If we're following the Charlotte Mason method of teaching composition, we don't need to require our students to summarize until Form III. Prior to Form III, we're allowing our students to become fully immersed in the world of the story. We're not imposing constraints as to how our students can interact with the text.
But in Form III, we begin requiring our students to get critical, to look for the main idea, to decide what is most and more important. This is what students must do to write a summary. But what must we, the teachers, do to facilitate this?
We have to limit. If a student usually writes a 3 page narration, limit the student to fewer than 2 pages for a summary. This is a hypothetical starting place, not a rule. If a student usually writes n pages, limit the student's summary to < n pages. It's as simple as that. Have the student to talk through the summary before they put it on paper, giving them the opportunity to remember relevant information and decide where to put it, or to "delete" less important information. The limitation will force the student to decide what they really want to include.

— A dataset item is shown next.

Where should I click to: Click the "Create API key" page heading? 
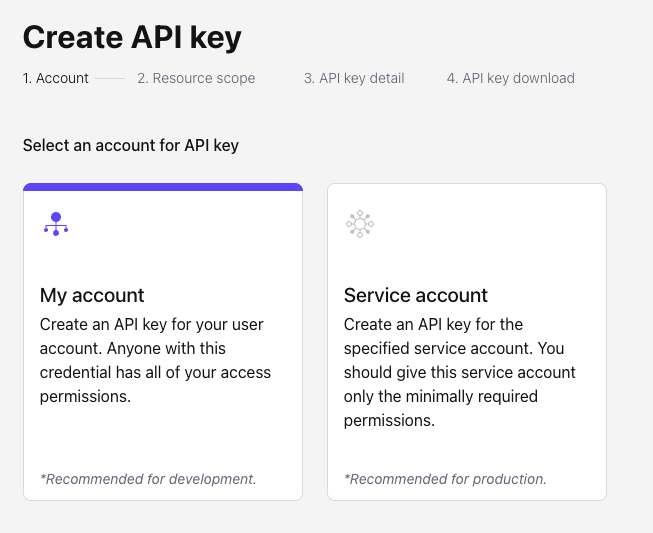[132, 37]
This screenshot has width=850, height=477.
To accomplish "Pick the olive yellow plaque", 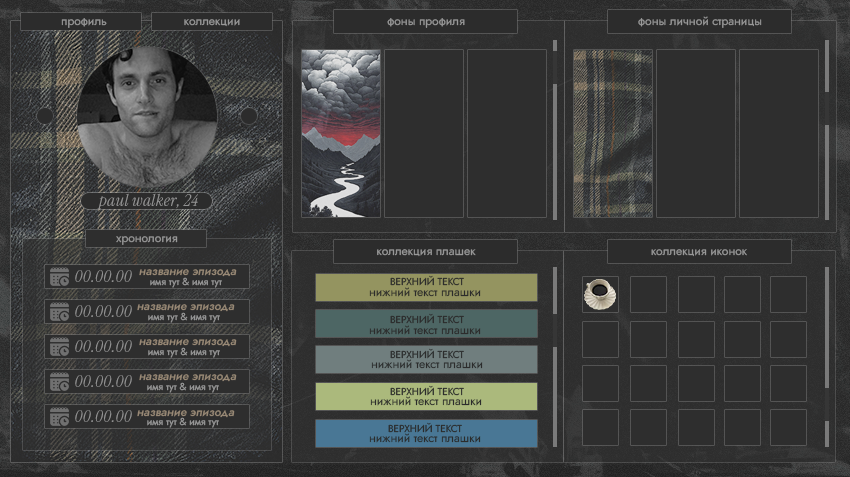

But this is just the beginning of preparing to write the precis.
In Forms I and II, we're not explicitly teaching things like text structure or genre or author's purpose. That doesn't mean we can't gently teach it, pointing things out as they come up. ("So, do you think Alice in Wonderland is realistic or fantastic?") We can do this, or we can not.
However, in Form III, we are teaching author's craft (narrative elements and literary devices).

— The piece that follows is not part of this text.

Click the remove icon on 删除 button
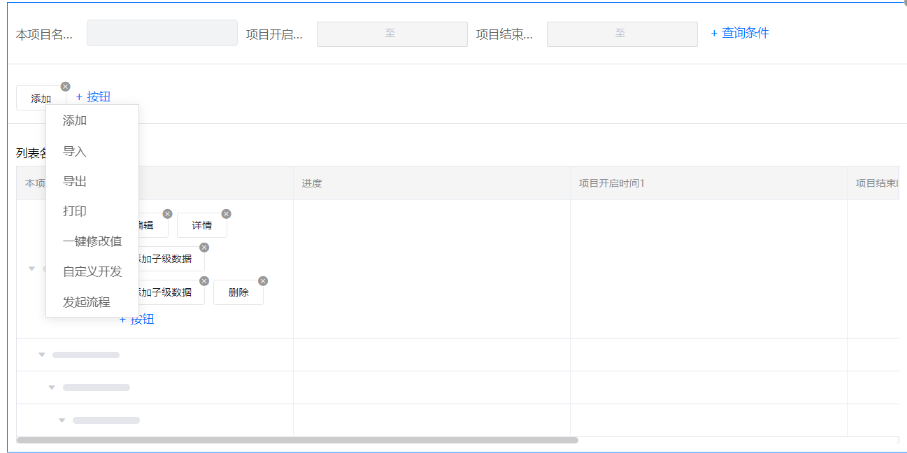Screen dimensions: 907x453 [x=263, y=281]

Another way of thinking about it is like this:
- In Form I, the student learns how to form letters & practices writing by copying other people's words.
- In Form II, the student adds to what they know about writing by learning how to use the rules of our language (grammar) & practicing those rules in their written narrations.

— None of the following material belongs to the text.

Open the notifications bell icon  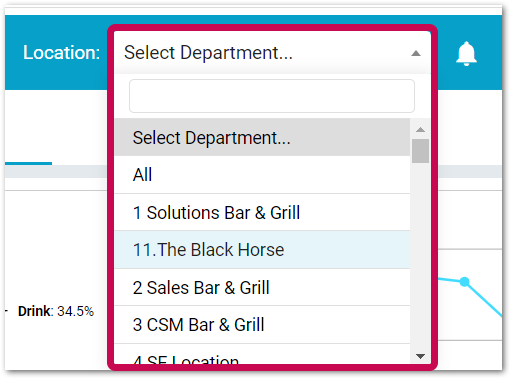pyautogui.click(x=466, y=53)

- In Form III, the student adds to what they know about writing by learning about author's craft & practicing author's craft in their own writing.
The student must know about narrative elements and literary devices before writing a precis, because the precis weaves together a summary of a work and an analysis of the author's craft. This is not to say that a student must learn each and every last literary device before attempting a precis. In the same way that a student learns a grammar rule, and practices that grammar rule in their own writing, adding to their rule list, the student learns an author's tool, and practices using that tool in their own writing, adding to their "tool box." Rules and tools.
And that's how we prepare for the precis.